Bugün böcek konusunda irdelenmeyen bazı noktalara parmak basacağım.

İddia doğruysa (yalanlanmadı) geçen şubat ayında Başbakanlık ofisinde MİT bir dizi arama ve tarama faaliyeti yapmış. Prizlerin içerisine saklanmış, yansıtıcı böcekler bulunmuş. Bu harbeleri okurken bir noktaya takıldım; olayın şubat ayında gerçekleşmesi ve böcekleri MİT’in bulması. Bu konuya takılmamın nedeni şu; hatırlarsanız, şubat ayında MİT manşetlerden inmemiş, kurum yaptığı faaliyetler kapsamında kamuoyunda eleştirilmeye başlanmıştı.

Oslo sürecinin ardından gazetelere yansıyan ses kayıtları kurumu yıpratmış, terör örgütü PKK’nın devlet tarafından muhatap alınması, kullanılan dil kamuoyunda tartışılmıştı. Tartışmaların zirveye çıktığı dönemde, savcılar eski ve yeni MİT müsteşarlarını ifade vermek üzere İstanbul’a çağırmış, fırtına da bundan sonra kopmuştu.

Başbakan Erdoğan olaya el koymuş, “hedefte ben varım” diyerek müsteşarlarını savcılara göndertmemişti.

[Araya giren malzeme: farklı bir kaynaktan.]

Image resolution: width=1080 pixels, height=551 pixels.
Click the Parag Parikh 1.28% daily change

Gece yarısı çıkan yasayla da MİT’çiler savcıların elinden kurtarılmıştı.

Aynı dönemde MİT’te ikinci bir kriz patlak verdi. Uludere katliamında istihbaratın MİT tarafından verildiği raporlarını yazmam, MİT’i bir kez daha tartışmanın odağına oturttu. MİT peşime adamlarını taktı. Biri kadın iki MİT görevlisini yakalattım. Kurum yine manşetlerdeydi ve yapılan hukuksuz faaliyetlere cevap veremiyordu.

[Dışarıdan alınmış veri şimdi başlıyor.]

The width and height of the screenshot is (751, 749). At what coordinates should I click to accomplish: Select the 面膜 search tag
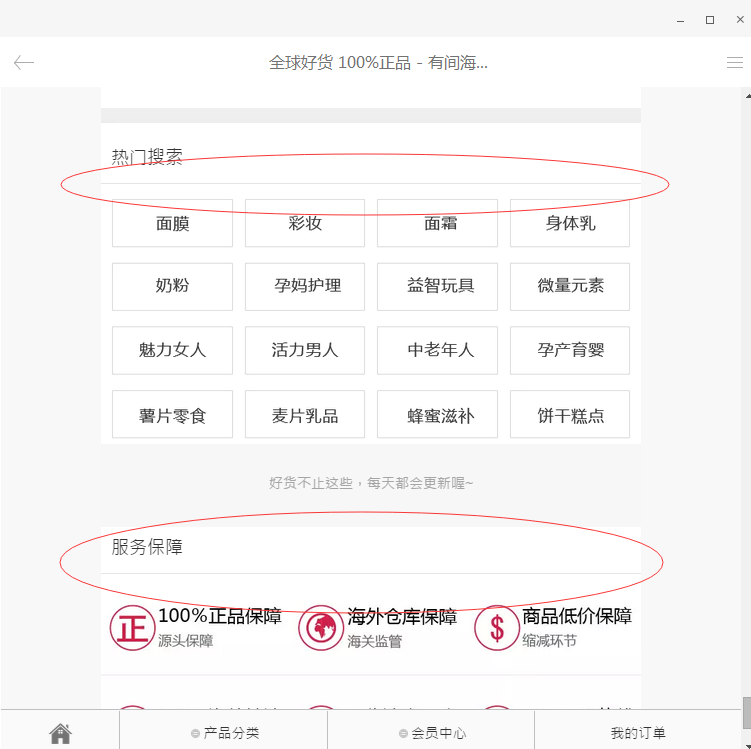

Aynı günlerde MİT’in şahsım dâhil Taraf üst yönetimi sahte isimlerle dinlediğinin belgesini yayımladım. Ortalık deyim yerindeyse toz duman oldu. MİT yine sessizliğe büründü. Hukuksuzluğunu sessizlikle örtme yolunu tercih etti.

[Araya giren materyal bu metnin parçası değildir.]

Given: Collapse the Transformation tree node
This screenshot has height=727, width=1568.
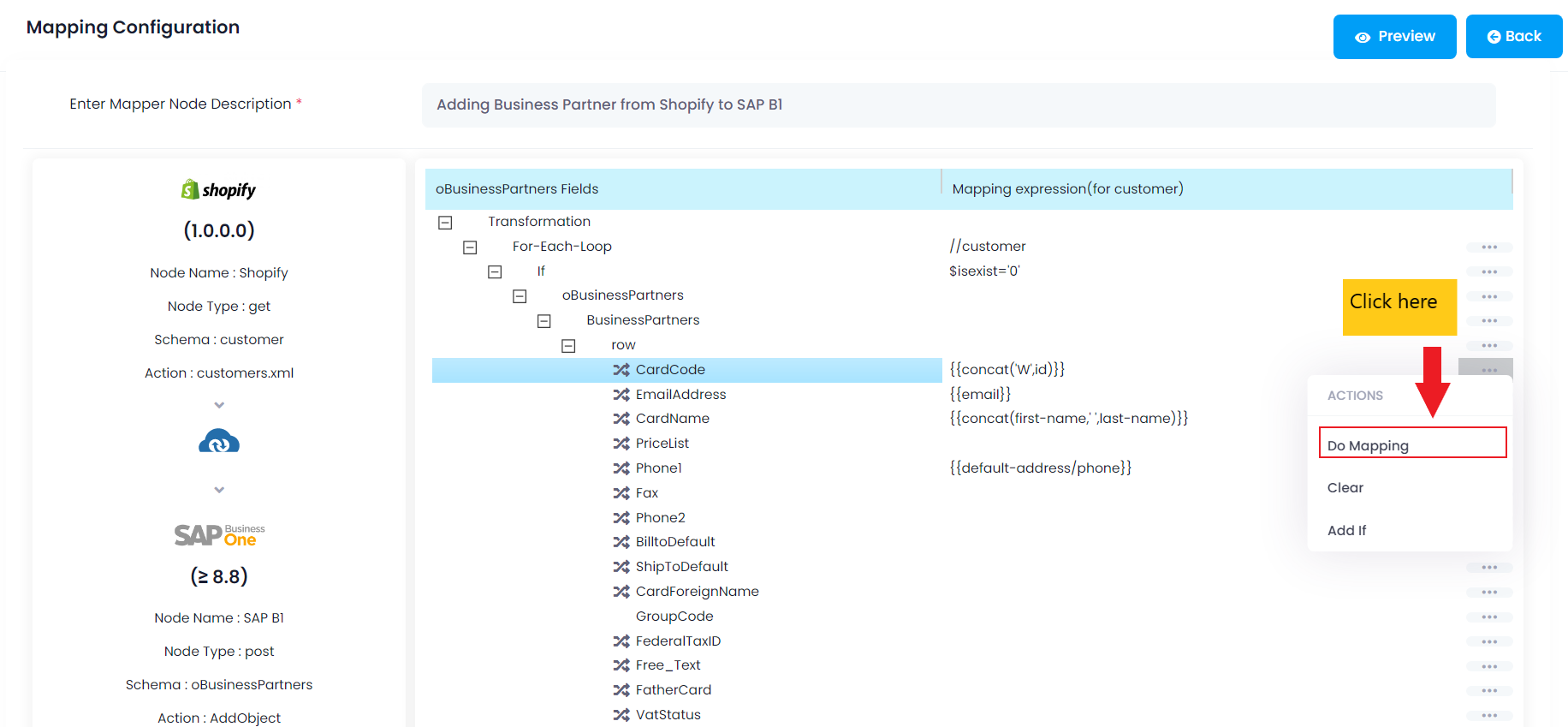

Kurumun yıpranan imajını düzeltmek için medyanın üst düzey yöneticileri MİT karargâhına davet edilip, MİT’in çağ atladığı propagandası yapıldı.

Yukarıda da belirttiğim gibi “Şubat” ve “MİT” kelimelerine takılmamın nedeni yaşanan bu olaylardı. Hiçbir bilgiye dayanmamasına rağmen, aklıma şu sorular gelmiyor değil. İmajını düzeltmek için olmayan böcek tartışmasını MİT başlatmış olabilir mi? Böcekleri arama yaparken MİT koymuş olabilir mi?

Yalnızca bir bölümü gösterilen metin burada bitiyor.